Did you ever find another source for shirts in Nashville area?


----------



## demarrisgene

Yes, we took a blow once they closed and the shipping is so expensive from Alabama. I wish it was another distributor in the Nashville area.


----------



## selanac

Don't they have a Free shipping minimum? Maybe you can start a Co-op to combined orders.


----------



## Logo My Stuff

Would love to see this gain some momentum! The fact that there is no wholesale t-shirt warehouse or supply place in Nashville is crazy! I suppose that if the market warranted them, they would still be here. There was a Nazdar here when we first opened in the nineties and having S&S Sales here was great. At first I thought this thread was asking for wholesale t-shirt printing (which we do), but I was happy to see that others were looking for a wholesale t-shirt place in Nashville. We are north of town so we do order and receive free shipping with bulk from some other places, but all t shirt printers that I know will need shirts asap from time to time. T-shirt printing in Nashville is a pretty big business. Please share any new info if you guys know of another place selling or an new supply houses that open up!


----------



## selanac

Lot's of arts and crafts sell t-shirts. Talk with the manager to offer wholesale pricing. 
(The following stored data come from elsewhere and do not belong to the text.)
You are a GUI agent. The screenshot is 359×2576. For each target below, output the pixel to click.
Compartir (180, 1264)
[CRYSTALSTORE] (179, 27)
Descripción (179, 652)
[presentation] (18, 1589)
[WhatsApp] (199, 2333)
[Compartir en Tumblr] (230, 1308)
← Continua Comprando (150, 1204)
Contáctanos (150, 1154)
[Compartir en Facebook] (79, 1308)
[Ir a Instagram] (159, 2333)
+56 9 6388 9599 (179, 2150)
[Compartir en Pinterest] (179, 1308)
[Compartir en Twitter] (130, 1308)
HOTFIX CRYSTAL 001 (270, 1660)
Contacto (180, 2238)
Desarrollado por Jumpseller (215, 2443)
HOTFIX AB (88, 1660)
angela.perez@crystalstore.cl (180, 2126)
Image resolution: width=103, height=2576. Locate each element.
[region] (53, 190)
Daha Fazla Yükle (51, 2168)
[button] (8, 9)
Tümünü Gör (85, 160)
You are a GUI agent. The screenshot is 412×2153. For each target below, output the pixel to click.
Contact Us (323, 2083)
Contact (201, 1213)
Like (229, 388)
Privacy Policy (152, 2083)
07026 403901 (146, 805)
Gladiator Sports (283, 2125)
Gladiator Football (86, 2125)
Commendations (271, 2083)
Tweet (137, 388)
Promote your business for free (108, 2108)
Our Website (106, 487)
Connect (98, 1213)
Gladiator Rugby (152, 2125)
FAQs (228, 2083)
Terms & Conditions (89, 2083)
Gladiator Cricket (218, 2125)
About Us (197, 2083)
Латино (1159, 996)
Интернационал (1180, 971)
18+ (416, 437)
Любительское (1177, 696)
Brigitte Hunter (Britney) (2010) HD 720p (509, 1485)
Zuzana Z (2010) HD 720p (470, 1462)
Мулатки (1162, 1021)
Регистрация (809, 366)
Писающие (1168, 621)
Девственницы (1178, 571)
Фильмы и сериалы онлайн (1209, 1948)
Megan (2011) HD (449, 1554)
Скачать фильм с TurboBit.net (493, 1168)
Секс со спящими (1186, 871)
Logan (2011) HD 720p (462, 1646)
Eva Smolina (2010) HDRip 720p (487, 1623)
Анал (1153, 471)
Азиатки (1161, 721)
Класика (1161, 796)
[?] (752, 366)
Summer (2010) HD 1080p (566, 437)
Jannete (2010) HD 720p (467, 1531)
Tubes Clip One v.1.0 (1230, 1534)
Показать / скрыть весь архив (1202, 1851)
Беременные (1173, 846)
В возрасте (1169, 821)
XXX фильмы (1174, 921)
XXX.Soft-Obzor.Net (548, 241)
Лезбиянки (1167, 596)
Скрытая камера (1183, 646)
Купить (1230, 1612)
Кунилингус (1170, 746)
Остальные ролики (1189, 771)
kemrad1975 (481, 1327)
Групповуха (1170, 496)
Why doesn't one of you start selling t-shirts.


----------



## Logo My Stuff

selanac said:


> Lot's of arts and crafts sell t-shirts. Talk with the manager to offer wholesale pricing.
> 
> Why doesn't one of you start selling t-shirts.


 @selanac, Selling is an intriguing idea! Currently we offer contract screen printing , so adding a t-shirt warehouse seems like a no brainer! We are a little ways north of Nashville, so maybe not quite the ideal location for a distribution warehouse.


----------



## mostendorf

TSC did not buy S&S and close it. That was TSF (T-Shirts of Florida) 

TSC has a rep that lives in Hendersonville.


----------



## mavericke9

No issue Im located in Mt Juliet wholesale tshirts


----------



## FYI Promos

I am looking for a tshirt wholesaler in Nashville. Any information would be great!


----------